[What you have to do]: Copy out all lines from the entries below in which "computer" occurs.
-- Records supplied follows --
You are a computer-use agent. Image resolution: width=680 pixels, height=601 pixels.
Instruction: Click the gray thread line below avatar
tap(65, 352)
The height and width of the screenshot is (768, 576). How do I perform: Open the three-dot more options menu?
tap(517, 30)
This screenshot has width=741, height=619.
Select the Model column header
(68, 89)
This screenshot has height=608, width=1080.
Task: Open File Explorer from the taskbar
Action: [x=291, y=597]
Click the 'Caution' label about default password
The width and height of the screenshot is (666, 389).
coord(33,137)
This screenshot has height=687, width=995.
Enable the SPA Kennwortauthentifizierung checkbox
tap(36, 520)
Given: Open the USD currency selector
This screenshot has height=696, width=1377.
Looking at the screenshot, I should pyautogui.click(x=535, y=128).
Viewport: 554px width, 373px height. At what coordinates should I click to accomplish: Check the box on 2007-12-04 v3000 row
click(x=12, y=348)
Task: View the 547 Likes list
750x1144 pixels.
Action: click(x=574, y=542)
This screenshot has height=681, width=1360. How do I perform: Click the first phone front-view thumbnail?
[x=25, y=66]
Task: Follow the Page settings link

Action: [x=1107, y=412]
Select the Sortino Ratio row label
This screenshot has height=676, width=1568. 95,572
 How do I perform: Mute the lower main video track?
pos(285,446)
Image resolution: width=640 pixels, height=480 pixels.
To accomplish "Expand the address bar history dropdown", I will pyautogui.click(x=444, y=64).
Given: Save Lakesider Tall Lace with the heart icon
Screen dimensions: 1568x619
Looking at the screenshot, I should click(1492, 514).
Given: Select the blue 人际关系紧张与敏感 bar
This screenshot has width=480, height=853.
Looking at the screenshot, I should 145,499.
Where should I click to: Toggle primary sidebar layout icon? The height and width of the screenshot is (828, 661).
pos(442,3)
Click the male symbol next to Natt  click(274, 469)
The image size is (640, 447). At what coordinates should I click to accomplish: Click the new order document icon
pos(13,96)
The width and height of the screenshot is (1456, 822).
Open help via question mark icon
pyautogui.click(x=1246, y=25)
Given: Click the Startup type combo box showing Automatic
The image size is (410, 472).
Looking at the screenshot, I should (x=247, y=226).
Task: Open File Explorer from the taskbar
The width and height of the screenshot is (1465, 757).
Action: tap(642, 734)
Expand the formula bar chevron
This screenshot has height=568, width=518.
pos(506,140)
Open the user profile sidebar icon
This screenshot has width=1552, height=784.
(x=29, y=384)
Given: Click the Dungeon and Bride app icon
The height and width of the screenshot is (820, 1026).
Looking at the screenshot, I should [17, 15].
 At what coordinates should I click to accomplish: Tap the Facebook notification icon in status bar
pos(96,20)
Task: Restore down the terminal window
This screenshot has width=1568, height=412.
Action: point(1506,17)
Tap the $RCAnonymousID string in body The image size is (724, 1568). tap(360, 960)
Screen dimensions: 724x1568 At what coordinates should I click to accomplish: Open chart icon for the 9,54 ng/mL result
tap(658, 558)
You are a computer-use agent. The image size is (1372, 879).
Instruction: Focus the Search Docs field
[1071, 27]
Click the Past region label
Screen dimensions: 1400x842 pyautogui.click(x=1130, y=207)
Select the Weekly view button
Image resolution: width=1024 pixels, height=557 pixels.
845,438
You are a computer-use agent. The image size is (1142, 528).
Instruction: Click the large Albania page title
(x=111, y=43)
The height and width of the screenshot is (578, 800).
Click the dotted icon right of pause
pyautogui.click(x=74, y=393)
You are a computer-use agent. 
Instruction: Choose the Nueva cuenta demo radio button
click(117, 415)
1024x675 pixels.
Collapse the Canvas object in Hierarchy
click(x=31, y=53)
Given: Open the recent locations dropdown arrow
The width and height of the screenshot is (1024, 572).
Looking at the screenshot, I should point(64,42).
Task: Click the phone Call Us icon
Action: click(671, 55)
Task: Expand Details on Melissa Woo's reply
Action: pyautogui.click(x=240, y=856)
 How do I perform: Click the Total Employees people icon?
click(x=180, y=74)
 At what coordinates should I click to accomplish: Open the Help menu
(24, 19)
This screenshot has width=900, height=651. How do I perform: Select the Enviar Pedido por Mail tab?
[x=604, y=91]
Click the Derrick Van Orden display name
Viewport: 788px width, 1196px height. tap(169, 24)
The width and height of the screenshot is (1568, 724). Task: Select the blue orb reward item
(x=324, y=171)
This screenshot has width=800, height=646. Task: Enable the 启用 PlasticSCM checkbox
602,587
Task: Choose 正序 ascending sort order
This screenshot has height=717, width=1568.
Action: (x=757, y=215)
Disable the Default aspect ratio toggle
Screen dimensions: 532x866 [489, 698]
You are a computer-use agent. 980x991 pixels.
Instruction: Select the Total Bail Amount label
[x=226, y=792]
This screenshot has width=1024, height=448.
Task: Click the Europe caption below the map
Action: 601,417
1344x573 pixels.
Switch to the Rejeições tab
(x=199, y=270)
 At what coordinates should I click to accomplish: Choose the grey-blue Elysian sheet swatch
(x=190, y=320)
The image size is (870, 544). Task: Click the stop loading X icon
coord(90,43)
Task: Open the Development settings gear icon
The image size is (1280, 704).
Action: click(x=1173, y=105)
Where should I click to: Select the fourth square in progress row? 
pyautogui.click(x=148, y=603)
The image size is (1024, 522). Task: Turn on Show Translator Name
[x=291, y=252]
-- Records supplied concluded --
[Result of the exercise]:
You are a computer-use agent. Image resolution: width=680 pixels, height=601 pixels.
You are a computer-use agent. The image size is (1372, 879).
You are a computer-use agent. The image size is (1142, 528).
You are a computer-use agent. 
You are a computer-use agent. 980x991 pixels.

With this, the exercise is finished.